Baby Steps
Are pretty big actually!
Today I’m thinking about the baby steps we take before reaching different endpoints and how we tend to describe these steps as small and meager and unremarkable but how they’re actually large and powerful and un-ignorable in the context of basically everything.
I’ll write about this literally to start and then I’ll tell you about some of the tiny steps I’ve taken slash am taking myself.
First up: literal baby steps.
I’m talking about a literal baby taking literal baby steps. Can you picture that? Cute, right? For added context the (literal) baby we’re looking at isn’t taking any number of (literal) baby steps but just so happens to be taking its first (literal baby) steps ever. Impressive right!? (Queue applause.)
Literal baby steps are impressive, actually, because until they happen, the literal baby doesn’t know how to walk at all. It may crawl or roll or lie or cry but it won’t put one foot in front of the other to start teeter tottering down the hall.

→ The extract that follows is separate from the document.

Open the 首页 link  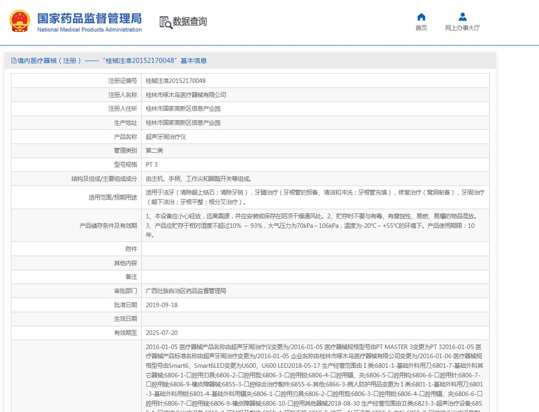point(421,28)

But because (one) I don’t know if you agree with me and (two) I want to make a point in this newsletter, let’s take a (big adult) step back and consider how we might act if we didn’t find this poor little baby’s steps to be impressive. What if instead of applauding its efforts we looked this baby up and down and said, “Yikes! You didn’t even make it to the door!” or, “Oof. Short stride, little dude,”?
Personally, I don’t think any of us (myself and loyal readership included, xoxo) are mean enough to scoff at a baby for taking too-short steps, but I do think we tend to act this way toward ourselves. I do! Too often, I disregard the preliminary steps I take toward a goal because they seem so so so small — and they are — and they feel like they couldn’t possibly matter — but they do.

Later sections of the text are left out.